Lo studio si concentra su pazienti che hanno un rischio di ictus a causa della fibrillazione atriale, una condizione in cui il cuore batte in modo irregolare. Dopo un trattamento chiamato ablazione con catetere, che aiuta a correggere questo battito irregolare, i pazienti possono ancora avere un rischio di ictus. Lo scopo dello studio è capire se continuare a prendere farmaci anticoagulanti orali, come rivaroxaban (nome commerciale: Xarelto), è più efficace nel ridurre il rischio di eventi embolici cerebrali rispetto all’uso di soli farmaci antiaggreganti come lacido acetilsalicilico (nome commerciale: ASS-ratiopharm).
Durante lo studio, i partecipanti riceveranno uno dei due trattamenti: rivaroxaban o acido acetilsalicilico. Alcuni potrebbero ricevere un placebo. I partecipanti saranno monitorati per un periodo di tempo per osservare l’incidenza di eventi come ictus, embolie sistemiche e altri problemi legati al sangue. Verranno anche valutati eventuali effetti collaterali, come sanguinamenti maggiori o minori, e si terrà conto della qualità della vita dei partecipanti.

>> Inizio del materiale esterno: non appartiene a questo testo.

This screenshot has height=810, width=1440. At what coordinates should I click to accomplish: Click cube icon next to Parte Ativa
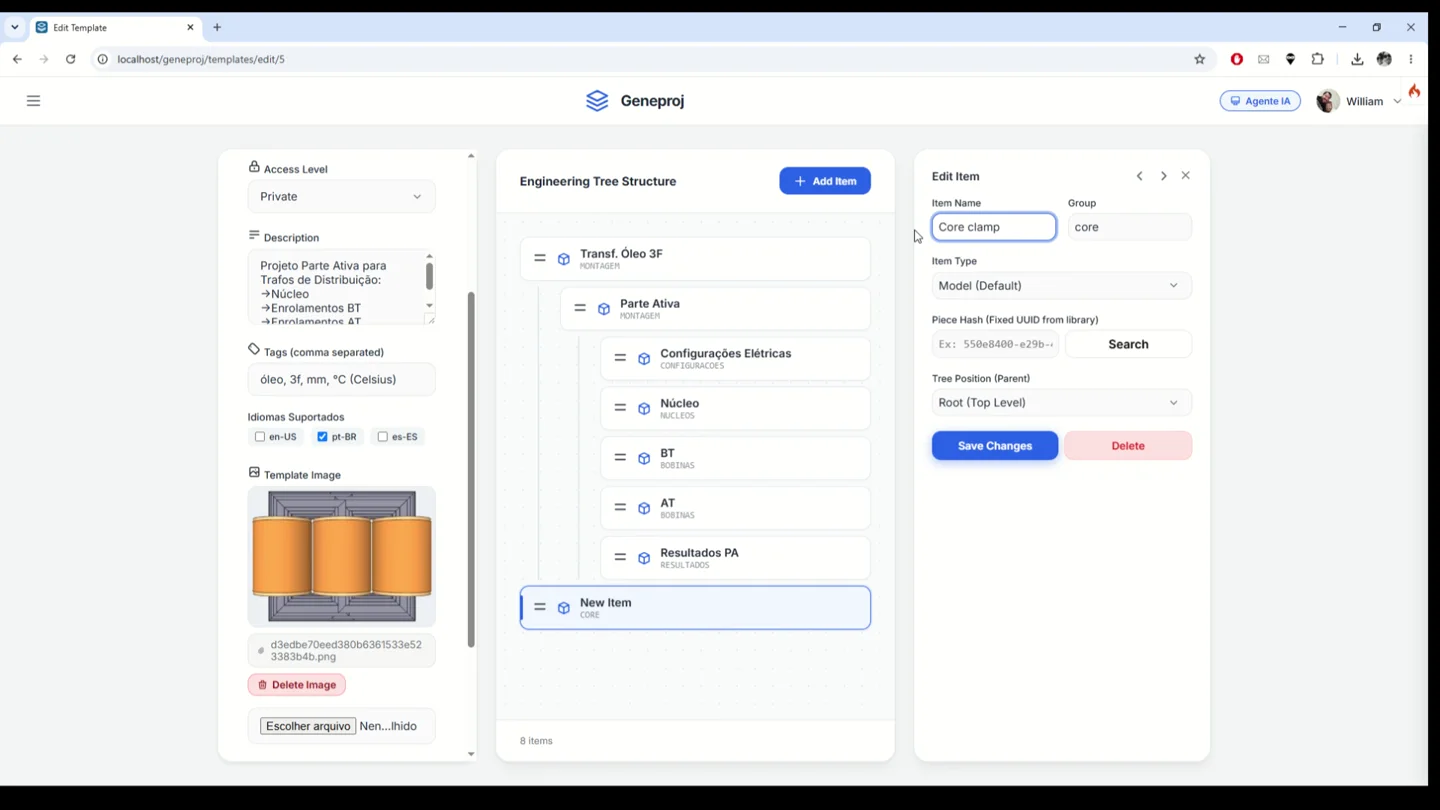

Lo studio mira a determinare quale trattamento sia più sicuro ed efficace per ridurre il rischio di ictus nei pazienti che hanno già subito un’ablazione con catetere per la fibrillazione atriale. I risultati potrebbero aiutare a migliorare le linee guida per il trattamento di questi pazienti, garantendo una migliore gestione del rischio di ictus e una maggiore sicurezza complessiva.